Источник =
______________________________

Однако говорить в защиту смертной казни было трудно. Эсеры угрюмо молчали, и пришлось выступать кадетам — Набокову и Шингареву. Оба они всю свою жизнь говорили и писали против смертной казни, а вот теперь, в «свободной» России, им приходилось ее защищать…

Видно было, как они страшно волнуются и пересиливают себя, но в этот момент сознание гражданского долга заставило их произвести насилие над своей совестью. Особенно волновался Шингарев, который был бледен как полотно, когда взошел на трибуну. Чувствовалось, что каждое слово в защиту ненавистной ему смертной казни точно подкашивает его силы. Большевики неистовствовали, прерывая речи кадетских ораторов шумом, гиканьем и руганью. После Шингарева слово взял большевик Мануильский. Говорил он страстно против крови и насилий. Думал ли он тогда, что, придя к власти, большевики зальют всю Россию кровью своих жертв? Таких потоков крови он, вероятно, не мог себе представить, но будущая кровь уже почувствовалась в его речи, когда, с ненавистью указывая на сидевшего против него Шингарева, он сказал, что может придти время, когда сам Шингарев на себе узнает, что такое смертная казнь, которую он хочет применить к другим… Фраза эта была произнесена тоном, не допускавшим толкований: голова Шингарева ставилась под удар революции… А среди громких рукоплесканий Мануильскому со скамей большевиков, среди ругательств и угроз, направлявшихся против нас, я отчетливо услышал несколько раз повторенные слова: «Смерть Шингареву!»

С тяжелым чувством кадетско-эсеровское большинство Думы отвергло протест против смертной казни. Мне вспомнилась первая Дума и слова ее законопроекта: «Смертная казнь отменяется навсегда»…

Если не ошибаюсь, в начале сентября было учреждено новое временное государственное учреждение, официально названное «Государственным совещанием», а в просторечии именовавшееся «Предпарламентом». Соображения, вызвавшие его к жизни, были следующие.

______________________________

Записи для поиска отображаемых элементов:
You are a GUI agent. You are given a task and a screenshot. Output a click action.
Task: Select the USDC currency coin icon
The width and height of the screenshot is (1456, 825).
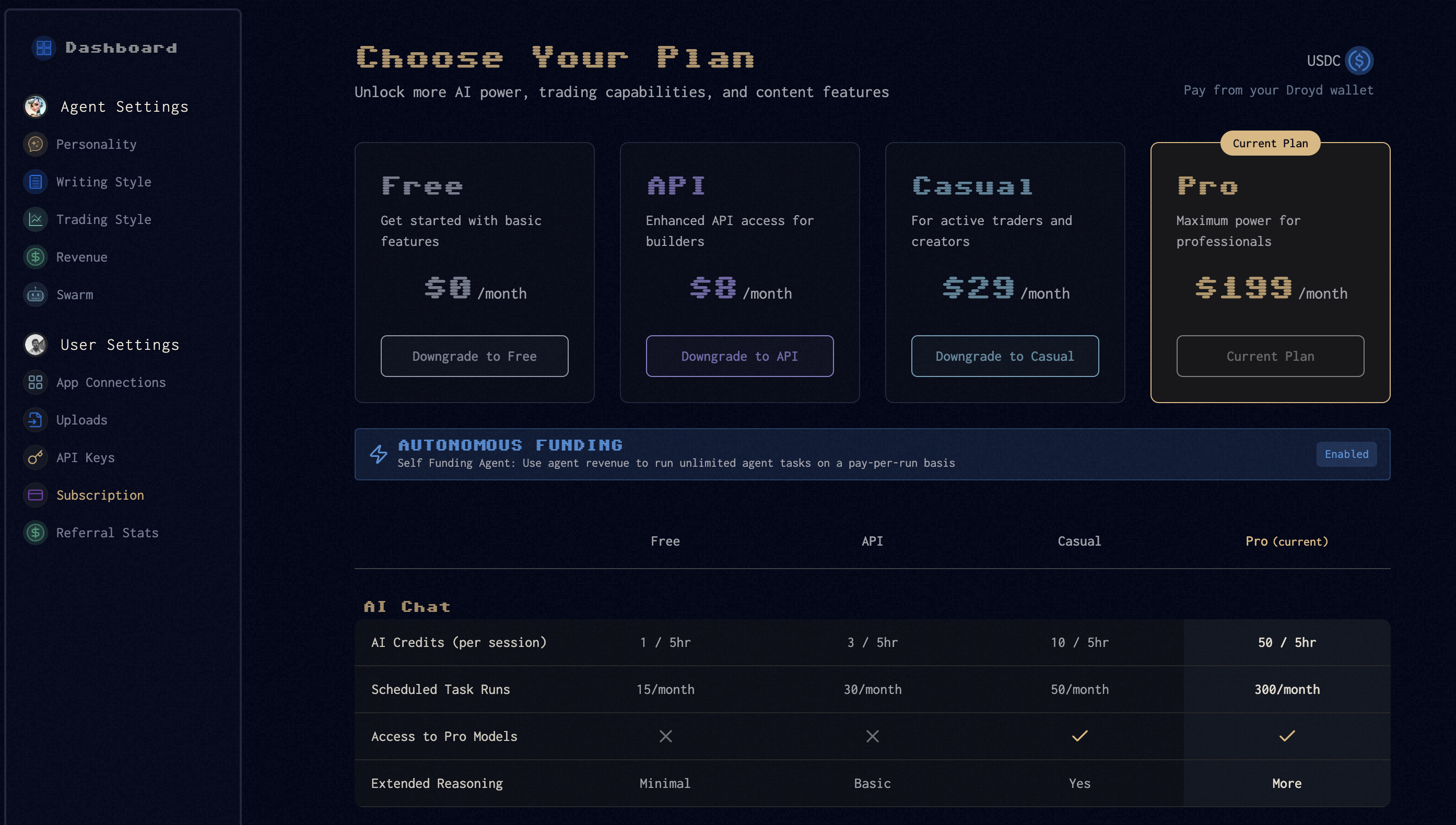[x=1359, y=61]
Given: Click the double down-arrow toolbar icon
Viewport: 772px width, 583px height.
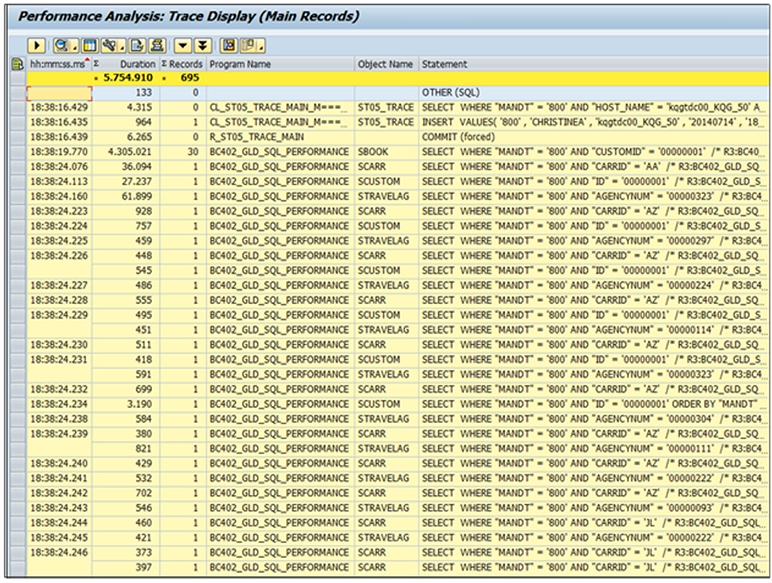Looking at the screenshot, I should click(x=202, y=45).
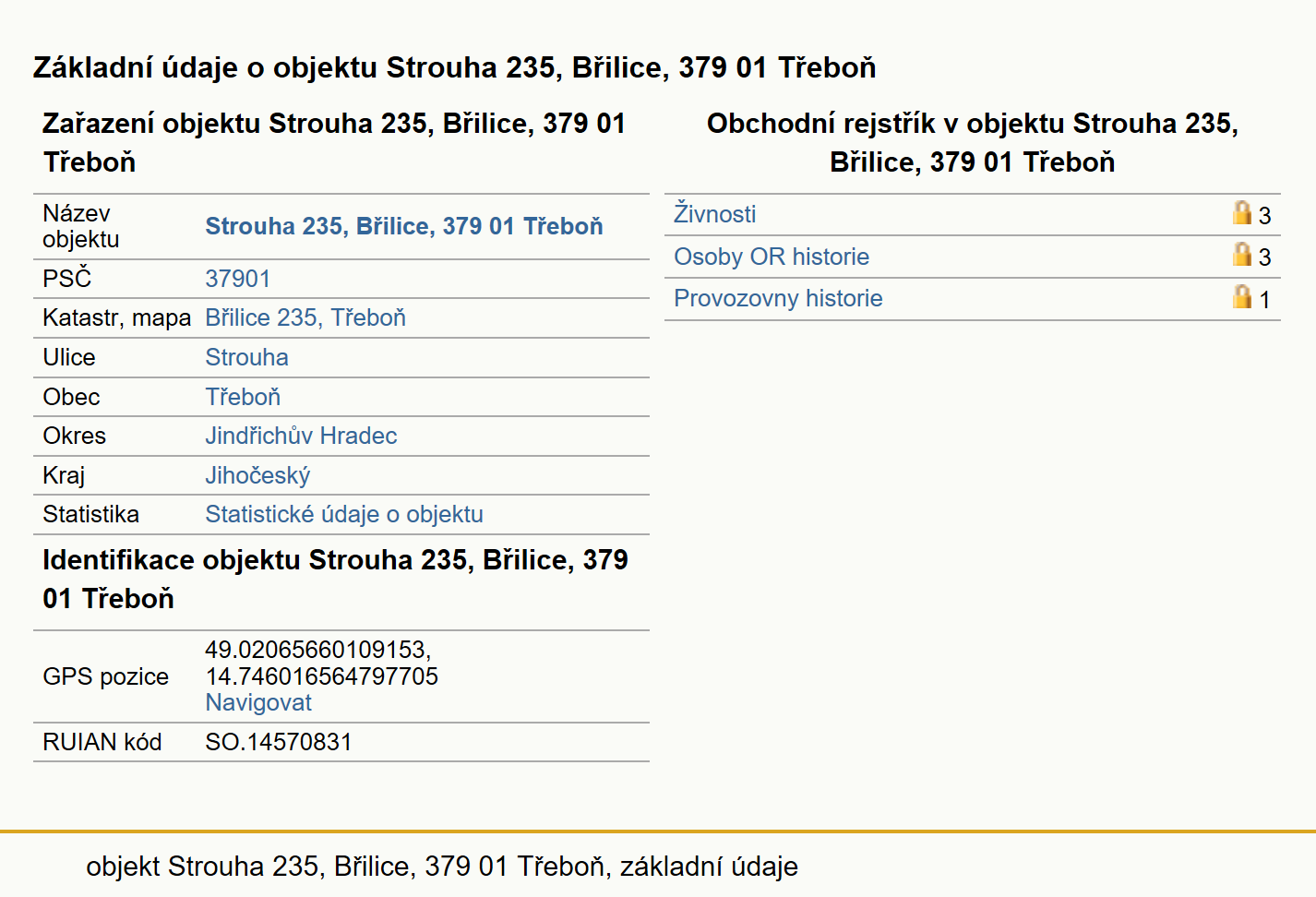
Task: Open the Jindřichův Hradec district link
Action: 301,436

______________________________

Задание 1 = Перепишите из отрывка о смертной казни фрагмент начиная со слов «Если не ошибаюсь, в» и заканчивая словами «жизни, были следующие.» включительно.
Задание 2 = О чем говорится в отрывке о смертной казни? Ответьте двумя предложениями.
Задание 3 = Продолжите отрывок о смертной казни, начав сразу после его последнего предложения.

Верный ответ 1 =
Если не ошибаюсь, в начале сентября было учреждено новое временное государственное учреждение, официально названное «Государственным совещанием», а в просторечии именовавшееся «Предпарламентом». Соображения, вызвавшие его к жизни, были следующие.

Верный ответ 2 = Защищать смертную казнь в Думе пришлось кадетам Набокову и Шингареву, которые всю жизнь выступали против нее, а большевик Мануильский в ответной речи пригрозил Шингареву, что тот сам узнает, что такое смертная казнь, и со скамей большевиков звучало «Смерть Шингареву!». Кадетско-эсеровское большинство Думы с тяжелым чувством отвергло протест против смертной казни.

Верный ответ 3 =
Комиссия, вырабатывавшая закон о выборах в Учредительное собрание, тонула в бесконечном множестве поправок, вносившихся представителями социалистических партий, и из-за этого выборы задерживались. Между тем правительство после корниловского восстания чувствовало себя непрочным. Большевики заметно усиливались, и было ясно, что на предстоявших перевыборах петербургского Совета они сделаются в нем, а затем и во всероссийском Совете, господами положения. При таких обстоятельствах в правительстве возникла мысль противопоставить Советам до созыва запоздавшего Учредительного собрания какой-либо суррогат народного представительства. Этот суррогат и был создан в виде «Предпарламента».

Состав его более или менее соответствовал составу Московского совещания: членами его состояли представители Советов, центральных комитетов политических партий, местных самоуправлений, кооперативов и пр. По своим функциям он являлся временным законосовещательным учреждением при Временном правительстве. Но главное его значение видели в том, что он давал возможность правительству и его сторонникам публично высказывать свои взгляды.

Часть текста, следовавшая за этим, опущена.